== Segment start ==

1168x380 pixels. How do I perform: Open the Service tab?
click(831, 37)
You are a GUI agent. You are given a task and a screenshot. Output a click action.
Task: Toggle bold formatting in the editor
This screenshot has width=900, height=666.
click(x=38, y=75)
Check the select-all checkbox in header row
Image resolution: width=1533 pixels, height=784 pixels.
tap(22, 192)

== Segment end ==

Print exactly, and only, the lines from the line containing "Task: Toggle bold formatting in the editor" through the final line of the records, both included.

* [Answer to the exercise]
Task: Toggle bold formatting in the editor
This screenshot has width=900, height=666.
click(x=38, y=75)
Check the select-all checkbox in header row
Image resolution: width=1533 pixels, height=784 pixels.
tap(22, 192)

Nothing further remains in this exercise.